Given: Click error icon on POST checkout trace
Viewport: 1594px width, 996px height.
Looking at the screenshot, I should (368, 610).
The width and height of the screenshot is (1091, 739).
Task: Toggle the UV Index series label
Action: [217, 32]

> _Your goal_
Can you pull out every line above that contains the word "width" and copy each one in full?

> _Solution_
Viewport: 1594px width, 996px height.
The width and height of the screenshot is (1091, 739).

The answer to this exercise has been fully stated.